- Task instructions -
Exact copies of the lines from the one with "The image size is (1279, 752)." through the last line of the entries, and no pictures, make up the answer.

The input Start Marker

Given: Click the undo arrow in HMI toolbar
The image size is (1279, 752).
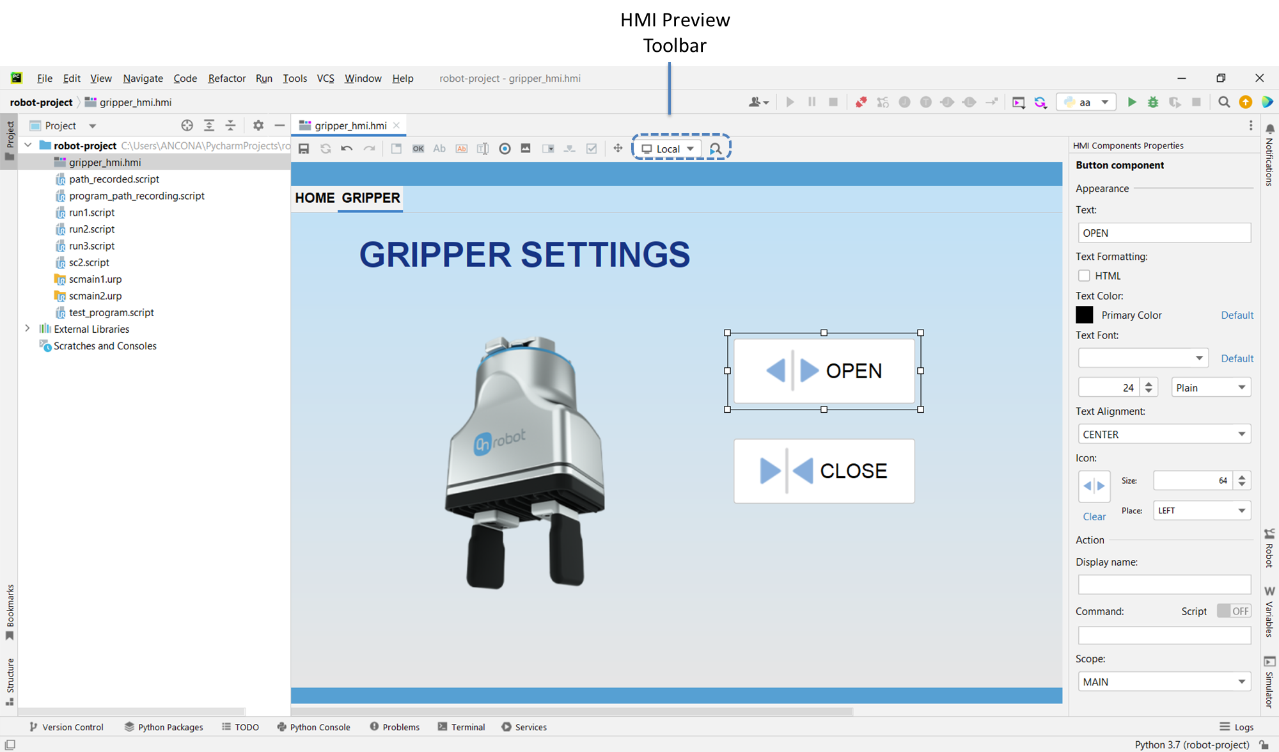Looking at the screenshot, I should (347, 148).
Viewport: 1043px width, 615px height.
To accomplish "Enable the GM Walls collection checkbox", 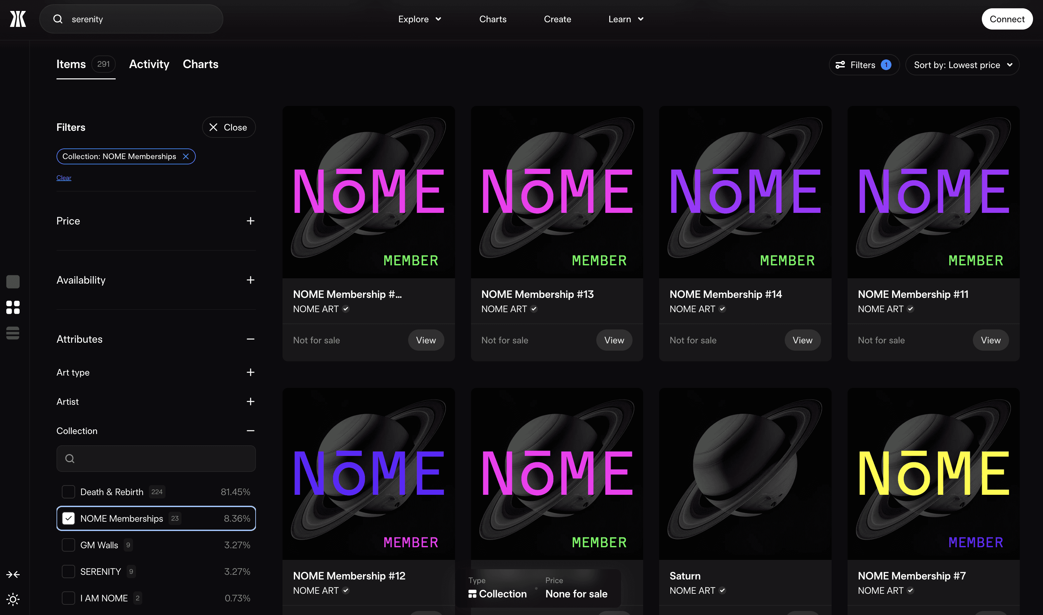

The input End Marker

- Reply to the task -
The image size is (1279, 752).
Looking at the screenshot, I should (347, 148).
Viewport: 1043px width, 615px height.
To accomplish "Enable the GM Walls collection checkbox", 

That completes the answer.